* DESCRIPTION OF THE TASK
Reproduce the passage on monitoring contamination in fiber flocks word for word, from "[0023] The event" to "the entered comment.".
>> Begin EXTRACT TO READ
Entities with coordinates on the one side of the removal curve are
left in the stream of fiber flocks, whereas entities with
coordinates on the other side of the removal curve are removed from
the stream of fiber flocks.
[0023] The event field including the removal curve is preferably
graphically represented.
[0024] According to one embodiment, a statistical representation of
the stream of fiber flocks is determined from the values of the
first parameter and the second parameter of the entities. The
removal limit is predetermined on the basis of the statistical
representation. A time-related or mass-related number of
impermissible entities is calculated from the established
statistical representation and the removal limit. The time-related
or mass-related number of impermissible entities is output on an
output unit. An operator is requested to enter a comment on the
output time-related or mass-related number of impermissible
entities by means of an input unit. The removal limit is set
automatically according to the entered comment.
[0025] As a result of the comment, the operator can decide whether
the proposed removal limit is sufficient for the desired
application, or whether it needs to be tightened or loosened.
"Tightened" shall mean in this case that more events are to be
removed; "loosened" shall mean that fewer events are to be removed.
The system then performs corrections on the removal limit which
lead to the desired behavior. In order to make the settings as
simple as possible for the operator, the operator is offered the
possibility to increase or decrease the number of impermissible
entities by an incremental value by way of a simple mouse click or
by pressing a button.
[0026] According to one embodiment, a second monitoring of
contamination is subsequently performed in the stream of fiber
flocks, or in an intermediate or a product containing fibers from
the stream of fiber flocks, and the removal limit in the monitoring
of contamination in the stream of fiber flocks is changed depending
on a result of the second monitoring of contamination. Thus, there
is a closed control loop controlling the removal of contamination
in the stream of fiber flocks.
[0027] According to one embodiment, a second monitoring of
contamination is subsequently performed in the stream of fiber
flocks, or in an intermediate or a product containing fibers from
the stream of fiber flocks, and a removal limit in the second
monitoring of contamination is changed depending on a result of the
monitoring of contamination in the stream of fiber flocks. Thus,
there is an open control loop controlling the removal of
contamination in the stream of fiber flocks.
[0028] The second monitoring is preferably performed by means of a
yarn clearer in a yarn containing fibers from the stream of fiber
flocks.
[0029] The device according to the invention for monitoring
contamination in a stream of fiber flocks comprises a pneumatic
fiber transport conduit for transporting the stream of fiber
flocks, a sensor system for detecting characteristics of entities,
including contamination, in the stream of fiber flocks, the sensor
system being arranged on the pneumatic fiber transport conduit, and
an evaluation unit for evaluating output signals of the sensor
system. The evaluation unit is configured for determining from the
output signals of the sensor system values of a first parameter and
a second parameter of the entities, providing an event field, which
contains a quadrant or a part of a quadrant of a two-dimensional
Cartesian coordinate system, wherein a first axis defines the first
parameter and a second axis defines the second parameter, and
entering the values of the first parameter and the second parameter
determined for an entity in the event field as coordinates of an
event representing the entity.
>> End EXTRACT TO READ
>> Begin RECORDS SHOWN
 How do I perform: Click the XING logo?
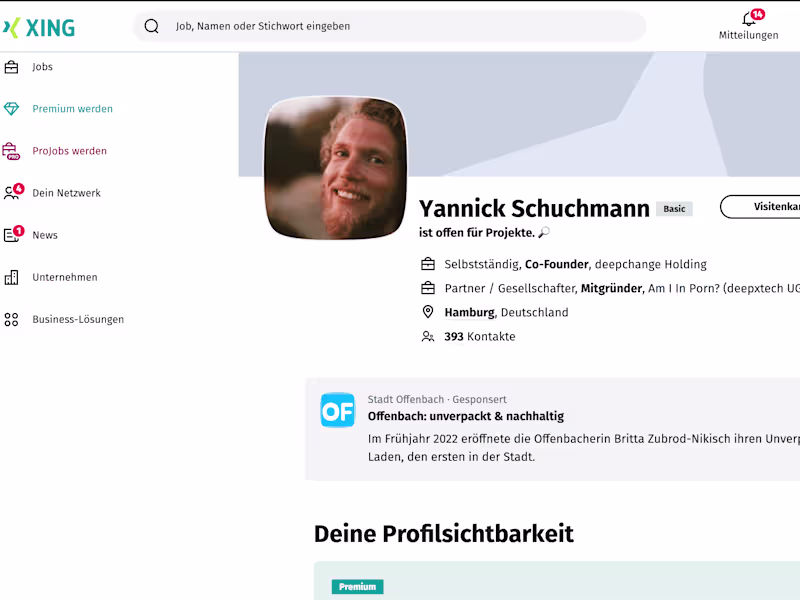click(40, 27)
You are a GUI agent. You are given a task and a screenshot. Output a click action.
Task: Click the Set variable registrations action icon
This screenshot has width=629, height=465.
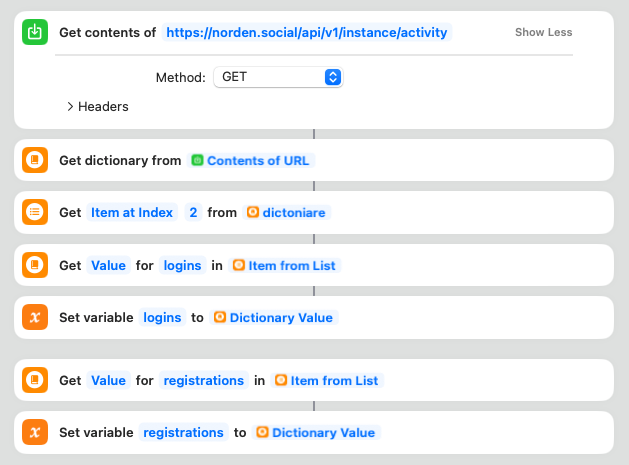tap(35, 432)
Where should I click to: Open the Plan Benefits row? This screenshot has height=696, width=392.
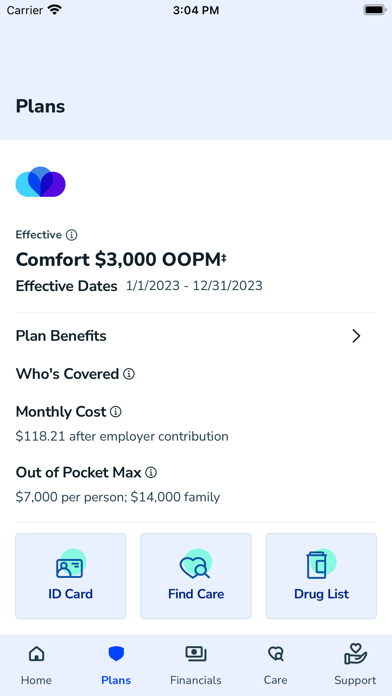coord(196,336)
>> End RECORDS SHOWN
>> Begin RECORDS SHOWN
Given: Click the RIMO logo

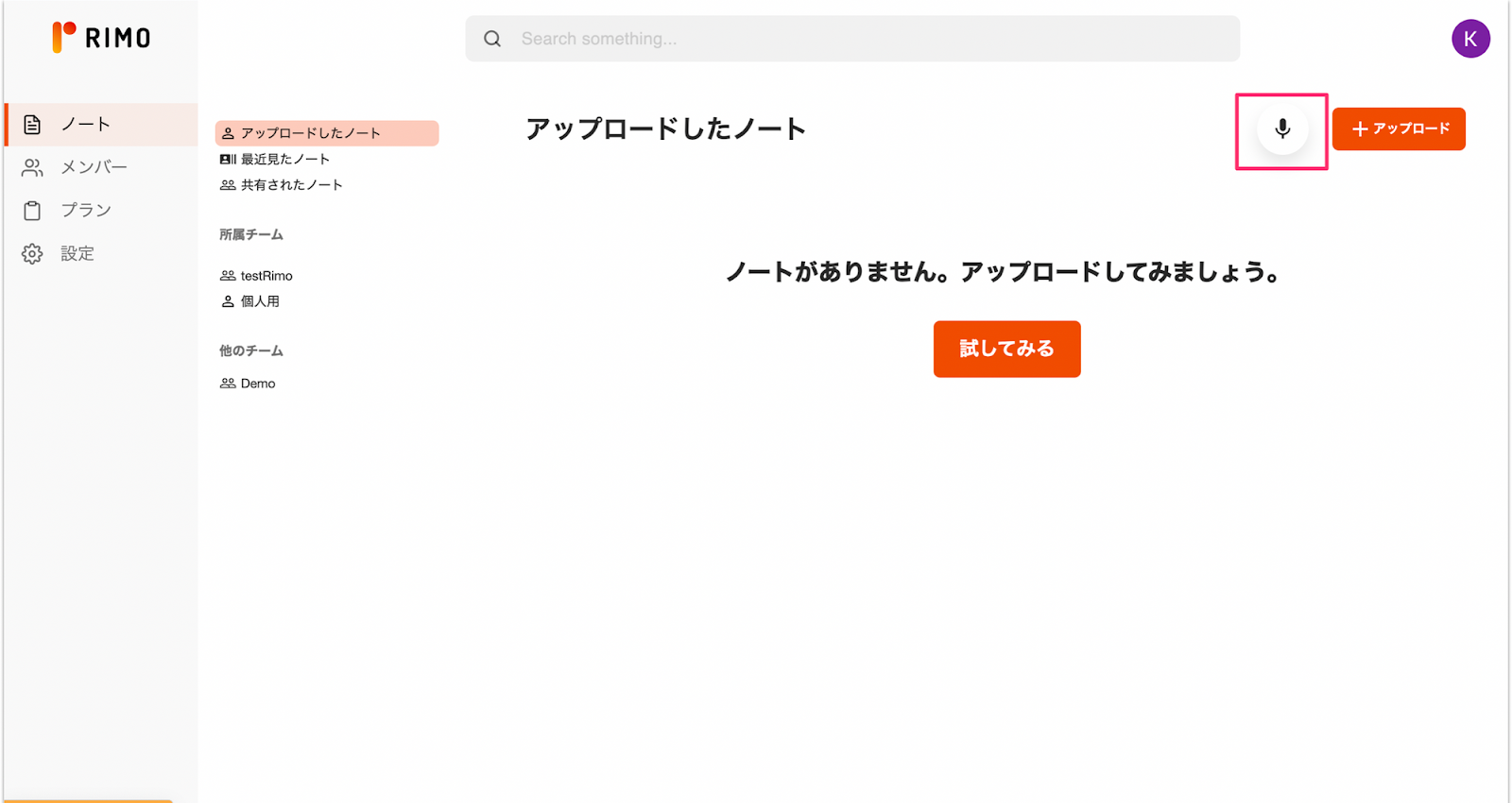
>> End RECORDS SHOWN
* SOLVED PROBLEM
[0023] The event field including the removal curve is preferably
graphically represented.
[0024] According to one embodiment, a statistical representation of
the stream of fiber flocks is determined from the values of the
first parameter and the second parameter of the entities. The
removal limit is predetermined on the basis of the statistical
representation. A time-related or mass-related number of
impermissible entities is calculated from the established
statistical representation and the removal limit. The time-related
or mass-related number of impermissible entities is output on an
output unit. An operator is requested to enter a comment on the
output time-related or mass-related number of impermissible
entities by means of an input unit. The removal limit is set
automatically according to the entered comment.